### RECORDED DATA:

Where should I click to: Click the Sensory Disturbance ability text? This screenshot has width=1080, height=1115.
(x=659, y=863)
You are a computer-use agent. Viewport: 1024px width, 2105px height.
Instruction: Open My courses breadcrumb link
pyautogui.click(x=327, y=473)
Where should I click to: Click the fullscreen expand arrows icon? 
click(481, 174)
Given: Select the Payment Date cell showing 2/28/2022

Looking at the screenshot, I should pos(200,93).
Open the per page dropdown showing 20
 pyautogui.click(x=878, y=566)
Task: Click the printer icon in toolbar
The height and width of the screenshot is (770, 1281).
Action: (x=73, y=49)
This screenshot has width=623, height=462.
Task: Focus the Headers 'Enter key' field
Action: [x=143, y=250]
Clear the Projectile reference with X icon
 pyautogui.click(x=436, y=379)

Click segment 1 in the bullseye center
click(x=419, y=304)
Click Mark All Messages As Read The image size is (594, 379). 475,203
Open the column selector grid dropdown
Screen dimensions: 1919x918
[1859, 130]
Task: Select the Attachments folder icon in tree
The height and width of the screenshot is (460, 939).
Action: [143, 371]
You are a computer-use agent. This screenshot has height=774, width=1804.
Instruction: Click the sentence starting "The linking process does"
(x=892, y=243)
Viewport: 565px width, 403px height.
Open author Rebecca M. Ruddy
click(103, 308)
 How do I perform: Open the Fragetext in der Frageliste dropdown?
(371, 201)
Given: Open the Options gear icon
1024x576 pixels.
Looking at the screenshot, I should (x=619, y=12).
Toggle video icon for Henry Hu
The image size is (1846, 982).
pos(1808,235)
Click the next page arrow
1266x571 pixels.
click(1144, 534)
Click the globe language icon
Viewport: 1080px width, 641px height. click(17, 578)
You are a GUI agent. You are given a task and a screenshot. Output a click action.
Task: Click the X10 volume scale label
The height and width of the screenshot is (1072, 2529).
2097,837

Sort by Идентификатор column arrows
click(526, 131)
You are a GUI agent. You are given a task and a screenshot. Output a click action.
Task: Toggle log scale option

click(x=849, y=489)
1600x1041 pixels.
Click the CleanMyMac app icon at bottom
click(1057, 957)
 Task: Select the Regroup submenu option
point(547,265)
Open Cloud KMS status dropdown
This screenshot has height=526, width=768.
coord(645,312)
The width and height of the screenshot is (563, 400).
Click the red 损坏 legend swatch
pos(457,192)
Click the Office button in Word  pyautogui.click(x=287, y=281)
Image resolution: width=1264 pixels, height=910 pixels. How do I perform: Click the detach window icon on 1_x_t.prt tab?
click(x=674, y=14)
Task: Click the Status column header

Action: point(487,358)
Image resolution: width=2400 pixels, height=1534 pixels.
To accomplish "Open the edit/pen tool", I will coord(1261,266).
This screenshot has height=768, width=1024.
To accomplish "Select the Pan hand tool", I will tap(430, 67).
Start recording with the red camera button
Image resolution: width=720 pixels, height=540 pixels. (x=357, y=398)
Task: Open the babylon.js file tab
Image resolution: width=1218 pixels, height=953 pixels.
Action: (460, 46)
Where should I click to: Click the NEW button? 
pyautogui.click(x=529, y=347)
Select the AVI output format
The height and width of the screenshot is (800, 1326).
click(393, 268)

### YOUR GOAL:
Copy, exactly and with nothing added, the lines from the one containing "Task: Open the babylon.js file tab" through the end of the records.

### ANSWER TO THIS EXERCISE:
Task: Open the babylon.js file tab
Image resolution: width=1218 pixels, height=953 pixels.
Action: (460, 46)
Where should I click to: Click the NEW button? 
pyautogui.click(x=529, y=347)
Select the AVI output format
The height and width of the screenshot is (800, 1326).
click(393, 268)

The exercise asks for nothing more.